At 5'3" I would say around 240 lbs. Tough to estimate without seeing a full body photo, but that is my best "guesstimate". Looking good though. Glad you are enjoying it.


----------



## Danniel.Vincent (Jun 7, 2013)

i would say 275lbs....

but hard to guess seeing that shot of your belly in that wide dress!

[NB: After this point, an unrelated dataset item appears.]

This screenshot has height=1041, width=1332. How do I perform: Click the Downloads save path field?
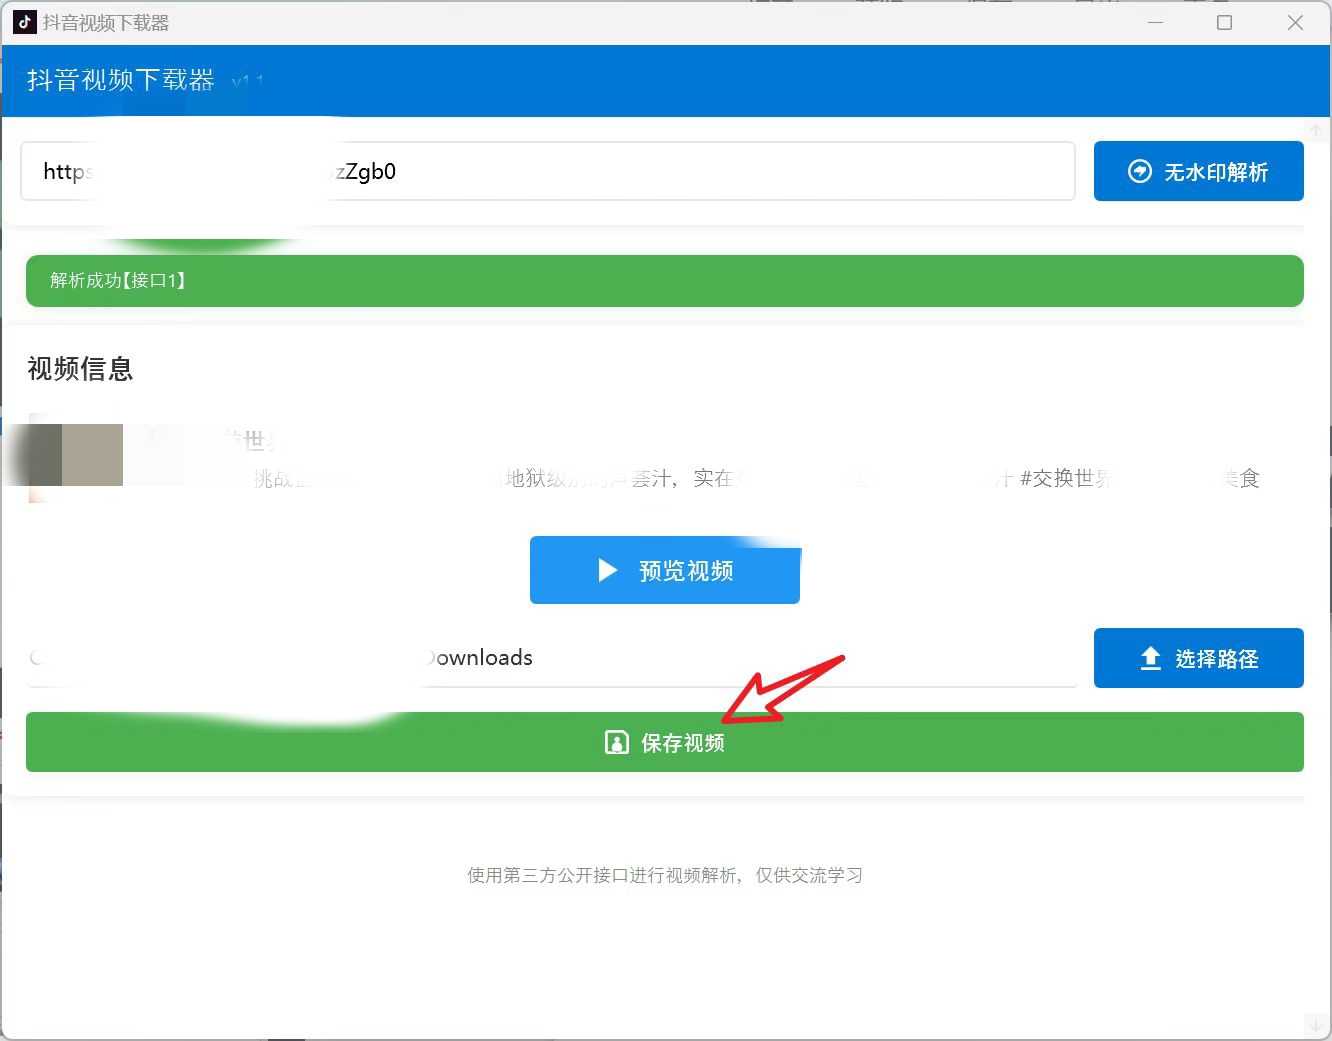click(750, 658)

 hope to here the answer soon.....is there a first price?


----------



## BigFA (Jun 22, 2013)

How much do you weight now? We took our best educated guesses.


----------



## bd1038 (Jun 23, 2013)

looking great and sexy


----------



## jennam (Jul 12, 2013)

Okay.....I'm about 218. Or, was....I've been packing it on, so not sure now. :eat2: Looking forward to 250. I am loving my belly rolls! Tonight, I feel like a bottomless pit! Hmmmm...what will satisfy this belly of mine???


----------



## BigFA (Jul 21, 2013)

Thanks for letting us know you have reached 218. We were obviously off in our "guesstimates" but glad to hear you are looking forward to reaching 250. Belly rolls are so sexy on a woman. Please keep us posted on your progress.:wubu:


----------



## jennam (Jul 30, 2013)

:eat1::eat2:

225. I am up to 225. I need new clothes.:blush:


----------



## BigFA (Aug 1, 2013)

Nice. Glad to hear you are making progress toward your goal. Looking forward to seeing more of you!


----------